John Kinross Scholar in 2005
At the time of the Scholarship:
How did the experience affect you as an individual?
Being able to experience the art, culture and heritage of Florence was a wonderful opportunity. I was fascinated by the Foundling hospital, Ospedale degli innocenti and the bas reliefs rounded of foundlings on the outside of the building by Della Robbia. The building still serves as a place for mothers and their young children to come combined with a museum inside, showcasing the Renaissance art and architecture. Whilst in Florence away from friends and family I found the city could come alive for me more once immersed by drawing in the streets, galleries and churches. It was a way to meet and interact with people curious to see what I was doing, and I learnt to go out of my comfort zone and be open to these new experiences which seemed hard at first.

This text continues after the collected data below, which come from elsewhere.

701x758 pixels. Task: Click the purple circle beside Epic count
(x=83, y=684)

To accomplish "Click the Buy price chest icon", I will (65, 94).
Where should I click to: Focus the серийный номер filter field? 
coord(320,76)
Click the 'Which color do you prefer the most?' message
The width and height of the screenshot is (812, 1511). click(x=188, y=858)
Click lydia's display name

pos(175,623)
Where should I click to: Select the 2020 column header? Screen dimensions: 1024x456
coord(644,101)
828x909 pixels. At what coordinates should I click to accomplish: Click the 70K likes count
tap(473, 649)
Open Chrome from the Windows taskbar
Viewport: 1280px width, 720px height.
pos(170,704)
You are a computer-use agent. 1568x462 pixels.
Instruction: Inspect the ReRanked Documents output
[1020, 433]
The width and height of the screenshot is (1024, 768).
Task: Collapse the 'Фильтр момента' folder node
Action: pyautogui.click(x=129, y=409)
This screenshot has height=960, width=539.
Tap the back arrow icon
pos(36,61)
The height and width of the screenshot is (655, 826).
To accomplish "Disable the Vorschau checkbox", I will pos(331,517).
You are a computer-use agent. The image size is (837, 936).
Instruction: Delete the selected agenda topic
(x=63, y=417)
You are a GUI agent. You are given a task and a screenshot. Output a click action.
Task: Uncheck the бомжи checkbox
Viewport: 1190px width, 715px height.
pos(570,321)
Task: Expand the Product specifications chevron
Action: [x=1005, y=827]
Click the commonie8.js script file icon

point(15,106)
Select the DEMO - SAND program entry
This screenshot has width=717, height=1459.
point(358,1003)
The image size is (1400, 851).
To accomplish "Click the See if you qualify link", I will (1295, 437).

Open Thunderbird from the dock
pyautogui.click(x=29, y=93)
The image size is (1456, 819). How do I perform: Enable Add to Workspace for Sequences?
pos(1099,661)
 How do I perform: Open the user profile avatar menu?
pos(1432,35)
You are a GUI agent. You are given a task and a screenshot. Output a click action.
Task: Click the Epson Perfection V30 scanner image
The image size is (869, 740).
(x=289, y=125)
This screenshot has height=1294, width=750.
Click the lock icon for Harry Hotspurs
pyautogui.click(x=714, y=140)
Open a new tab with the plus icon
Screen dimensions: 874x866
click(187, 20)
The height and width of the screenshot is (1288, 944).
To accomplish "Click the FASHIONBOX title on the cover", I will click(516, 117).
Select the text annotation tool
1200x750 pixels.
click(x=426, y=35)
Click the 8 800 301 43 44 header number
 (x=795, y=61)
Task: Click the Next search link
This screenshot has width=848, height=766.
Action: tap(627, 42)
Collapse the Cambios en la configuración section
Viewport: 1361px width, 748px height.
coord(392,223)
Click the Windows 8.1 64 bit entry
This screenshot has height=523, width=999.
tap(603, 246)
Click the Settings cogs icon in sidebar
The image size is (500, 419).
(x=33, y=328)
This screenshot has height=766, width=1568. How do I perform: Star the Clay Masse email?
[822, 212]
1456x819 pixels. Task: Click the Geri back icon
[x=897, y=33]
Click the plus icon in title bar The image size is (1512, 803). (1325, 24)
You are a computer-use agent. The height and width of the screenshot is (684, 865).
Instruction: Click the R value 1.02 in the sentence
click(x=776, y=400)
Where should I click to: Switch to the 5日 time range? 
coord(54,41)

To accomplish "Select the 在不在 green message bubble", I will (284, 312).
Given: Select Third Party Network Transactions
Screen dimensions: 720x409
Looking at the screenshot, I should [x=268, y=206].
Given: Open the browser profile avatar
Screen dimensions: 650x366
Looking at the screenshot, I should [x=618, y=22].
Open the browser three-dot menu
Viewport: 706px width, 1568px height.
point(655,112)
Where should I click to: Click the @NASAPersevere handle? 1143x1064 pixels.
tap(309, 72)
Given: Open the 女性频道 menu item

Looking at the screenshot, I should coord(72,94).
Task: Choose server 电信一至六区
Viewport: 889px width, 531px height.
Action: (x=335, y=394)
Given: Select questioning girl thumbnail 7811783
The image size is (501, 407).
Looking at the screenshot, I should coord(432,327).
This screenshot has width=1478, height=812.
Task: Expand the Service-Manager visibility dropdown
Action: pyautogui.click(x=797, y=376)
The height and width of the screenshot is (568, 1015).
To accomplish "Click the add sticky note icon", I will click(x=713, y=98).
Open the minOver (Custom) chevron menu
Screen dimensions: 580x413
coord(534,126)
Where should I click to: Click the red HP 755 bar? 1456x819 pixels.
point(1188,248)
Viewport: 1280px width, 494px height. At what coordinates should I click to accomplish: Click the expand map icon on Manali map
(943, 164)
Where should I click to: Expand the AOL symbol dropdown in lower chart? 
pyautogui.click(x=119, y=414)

What was the impact on your practice?
Drawing is an integral part of my work. I sketch every week at Aberdeen Urban sketchers locations. I’ve rediscovered the city of Aberdeen by drawing at some of its community and cultural events or in cafes.
In the studio the impact has been to investigate different surfaces and textures. I have experimented with papier mache and paper pulp to create a three-dimensional surface to paint. The power of the narrative portrayed in the frescoes I saw in Florence spurred me in my love of painting stories real and imagined.
What would you say the long term impact has been on yourself and you work?
I still use that Kinross scholarship period as a reference point when needed. This has really helped me to explore what I’m trying to say and how I say it through my artwork. I am currently working on an installation using a series of puppet figures taken from the characters and narrative in my paintings.
I was invited with Aberdeen Urban sketchers to sketch impressions of the refurbished art gallery interior, prior to its opening and to sketch at the opening which was a great experience.